BEGIN RECORD SET

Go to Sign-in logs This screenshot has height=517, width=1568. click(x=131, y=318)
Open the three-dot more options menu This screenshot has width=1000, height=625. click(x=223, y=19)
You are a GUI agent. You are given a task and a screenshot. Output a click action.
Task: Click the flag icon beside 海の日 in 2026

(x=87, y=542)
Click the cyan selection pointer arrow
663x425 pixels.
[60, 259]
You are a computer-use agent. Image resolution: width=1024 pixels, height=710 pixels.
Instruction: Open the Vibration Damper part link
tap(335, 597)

END RECORD SET
BEGIN RECORD SET

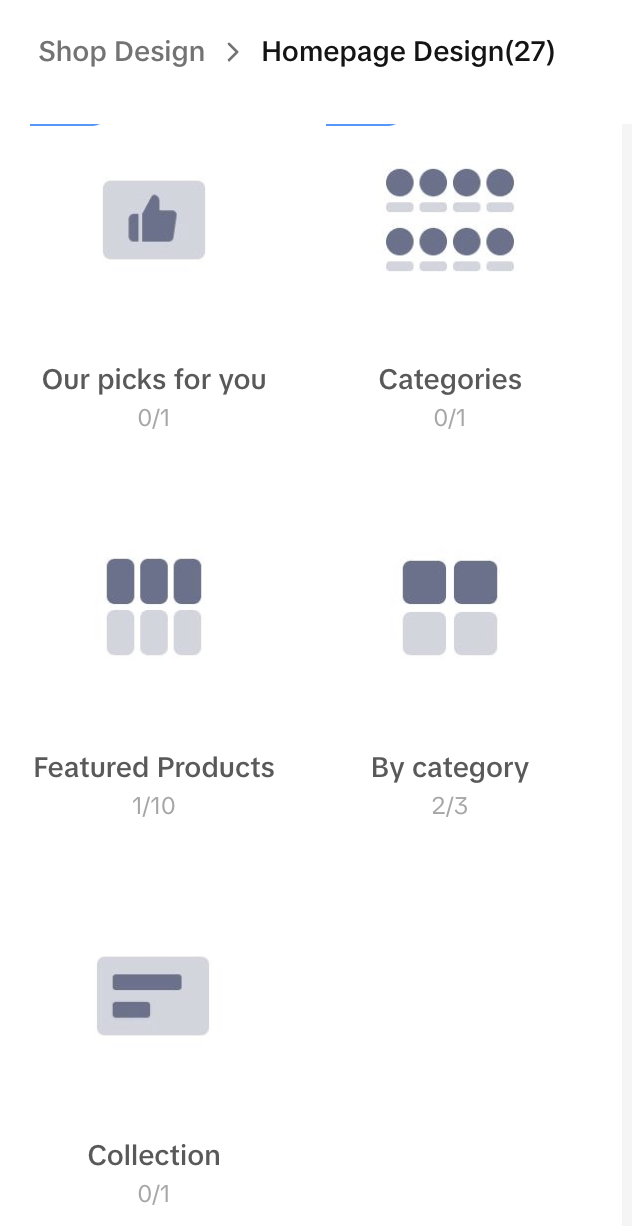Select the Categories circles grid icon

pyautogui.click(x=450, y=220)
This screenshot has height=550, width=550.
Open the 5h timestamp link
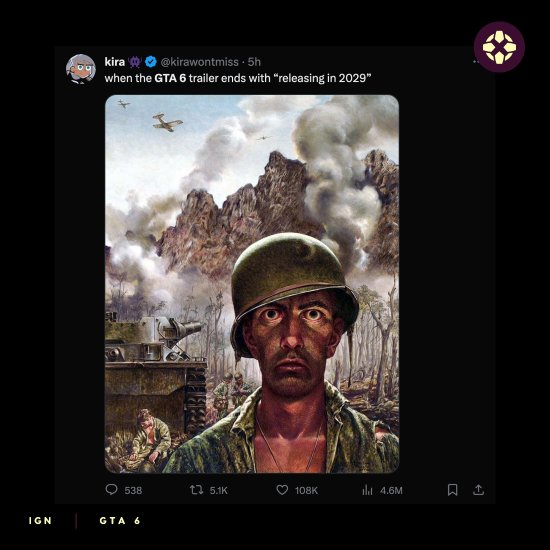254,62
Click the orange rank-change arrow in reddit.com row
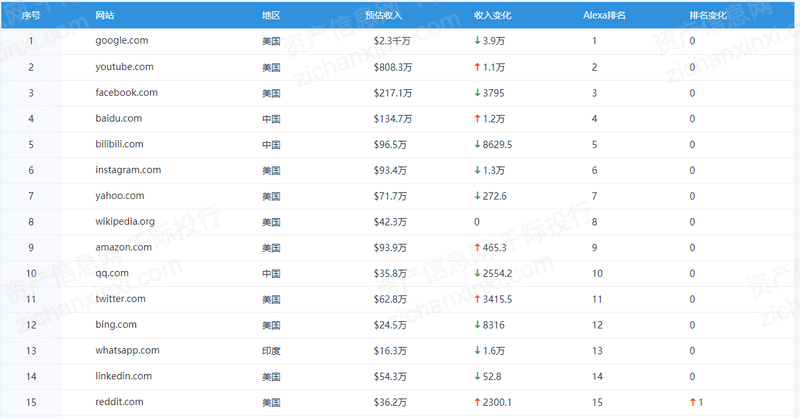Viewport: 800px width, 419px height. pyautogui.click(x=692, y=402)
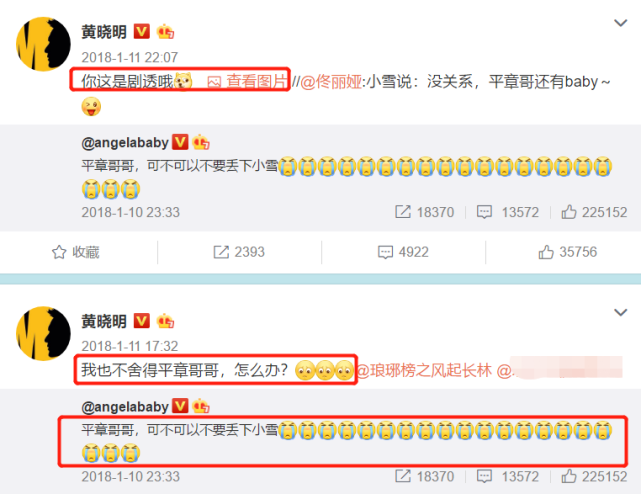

END RECORD SET
BEGIN RECORD SET

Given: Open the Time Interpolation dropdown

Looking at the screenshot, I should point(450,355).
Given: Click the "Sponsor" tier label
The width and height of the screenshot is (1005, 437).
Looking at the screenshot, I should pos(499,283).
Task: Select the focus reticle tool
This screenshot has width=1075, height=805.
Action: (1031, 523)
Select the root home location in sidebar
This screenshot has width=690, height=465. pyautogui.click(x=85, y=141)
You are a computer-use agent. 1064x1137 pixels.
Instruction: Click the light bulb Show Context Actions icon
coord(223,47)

END RECORD SET

_EXERCISE DESCRIPTION_
Identify each line in the records above containing the word "computer"; copy those lines.

_TASK RESULT_
You are a computer-use agent. Image resolution: width=1024 pixels, height=710 pixels.
You are a computer-use agent. 1064x1137 pixels.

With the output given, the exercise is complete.